Your objective:
Revise the records below by replacing each occurrence of "particular element" with "specific element", leaving everything else unchanged.

Extracted material:
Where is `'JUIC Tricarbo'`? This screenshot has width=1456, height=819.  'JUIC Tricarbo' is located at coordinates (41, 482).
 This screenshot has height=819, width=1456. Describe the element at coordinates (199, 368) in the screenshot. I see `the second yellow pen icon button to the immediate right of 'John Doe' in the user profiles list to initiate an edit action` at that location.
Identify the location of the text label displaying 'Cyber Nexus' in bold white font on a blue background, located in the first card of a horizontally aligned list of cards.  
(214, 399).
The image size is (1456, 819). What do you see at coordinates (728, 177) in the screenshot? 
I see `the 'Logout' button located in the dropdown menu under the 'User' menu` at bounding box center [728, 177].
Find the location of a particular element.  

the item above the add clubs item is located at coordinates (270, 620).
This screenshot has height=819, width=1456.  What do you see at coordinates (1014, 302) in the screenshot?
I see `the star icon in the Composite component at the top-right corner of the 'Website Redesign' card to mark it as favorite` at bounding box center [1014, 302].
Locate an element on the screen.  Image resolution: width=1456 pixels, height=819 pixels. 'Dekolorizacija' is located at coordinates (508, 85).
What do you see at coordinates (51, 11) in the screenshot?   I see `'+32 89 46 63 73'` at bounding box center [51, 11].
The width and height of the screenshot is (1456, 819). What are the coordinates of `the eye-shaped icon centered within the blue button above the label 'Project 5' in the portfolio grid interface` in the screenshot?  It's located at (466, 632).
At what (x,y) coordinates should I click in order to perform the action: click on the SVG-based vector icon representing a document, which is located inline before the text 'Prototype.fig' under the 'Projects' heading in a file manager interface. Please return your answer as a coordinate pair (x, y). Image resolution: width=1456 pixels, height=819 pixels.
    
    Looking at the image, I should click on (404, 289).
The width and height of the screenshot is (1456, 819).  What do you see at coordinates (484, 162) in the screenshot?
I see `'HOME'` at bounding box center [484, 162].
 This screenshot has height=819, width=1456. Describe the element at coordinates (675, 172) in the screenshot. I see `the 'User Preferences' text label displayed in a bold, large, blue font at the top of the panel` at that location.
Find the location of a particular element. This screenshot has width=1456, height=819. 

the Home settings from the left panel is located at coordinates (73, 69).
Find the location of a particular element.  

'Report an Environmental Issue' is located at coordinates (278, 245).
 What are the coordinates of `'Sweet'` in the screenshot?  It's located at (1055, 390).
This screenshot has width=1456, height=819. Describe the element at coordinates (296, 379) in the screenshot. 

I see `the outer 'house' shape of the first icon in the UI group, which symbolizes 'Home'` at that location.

In response:
Where is `'JUIC Tricarbo'`? This screenshot has width=1456, height=819.  'JUIC Tricarbo' is located at coordinates (41, 482).
 This screenshot has height=819, width=1456. Describe the element at coordinates (199, 368) in the screenshot. I see `the second yellow pen icon button to the immediate right of 'John Doe' in the user profiles list to initiate an edit action` at that location.
Identify the location of the text label displaying 'Cyber Nexus' in bold white font on a blue background, located in the first card of a horizontally aligned list of cards.  
(214, 399).
The image size is (1456, 819). What do you see at coordinates (728, 177) in the screenshot? 
I see `the 'Logout' button located in the dropdown menu under the 'User' menu` at bounding box center [728, 177].
Find the location of a specific element.  

the item above the add clubs item is located at coordinates (270, 620).
This screenshot has height=819, width=1456.  What do you see at coordinates (1014, 302) in the screenshot?
I see `the star icon in the Composite component at the top-right corner of the 'Website Redesign' card to mark it as favorite` at bounding box center [1014, 302].
Locate an element on the screen.  Image resolution: width=1456 pixels, height=819 pixels. 'Dekolorizacija' is located at coordinates (508, 85).
What do you see at coordinates (51, 11) in the screenshot?   I see `'+32 89 46 63 73'` at bounding box center [51, 11].
The width and height of the screenshot is (1456, 819). What are the coordinates of `the eye-shaped icon centered within the blue button above the label 'Project 5' in the portfolio grid interface` in the screenshot?  It's located at (466, 632).
At what (x,y) coordinates should I click in order to perform the action: click on the SVG-based vector icon representing a document, which is located inline before the text 'Prototype.fig' under the 'Projects' heading in a file manager interface. Please return your answer as a coordinate pair (x, y). Image resolution: width=1456 pixels, height=819 pixels.
    
    Looking at the image, I should click on (404, 289).
The width and height of the screenshot is (1456, 819).  What do you see at coordinates (484, 162) in the screenshot?
I see `'HOME'` at bounding box center [484, 162].
 This screenshot has height=819, width=1456. Describe the element at coordinates (675, 172) in the screenshot. I see `the 'User Preferences' text label displayed in a bold, large, blue font at the top of the panel` at that location.
Find the location of a specific element. This screenshot has width=1456, height=819. 

the Home settings from the left panel is located at coordinates (73, 69).
Find the location of a specific element.  

'Report an Environmental Issue' is located at coordinates (278, 245).
 What are the coordinates of `'Sweet'` in the screenshot?  It's located at (1055, 390).
This screenshot has width=1456, height=819. Describe the element at coordinates (296, 379) in the screenshot. 

I see `the outer 'house' shape of the first icon in the UI group, which symbolizes 'Home'` at that location.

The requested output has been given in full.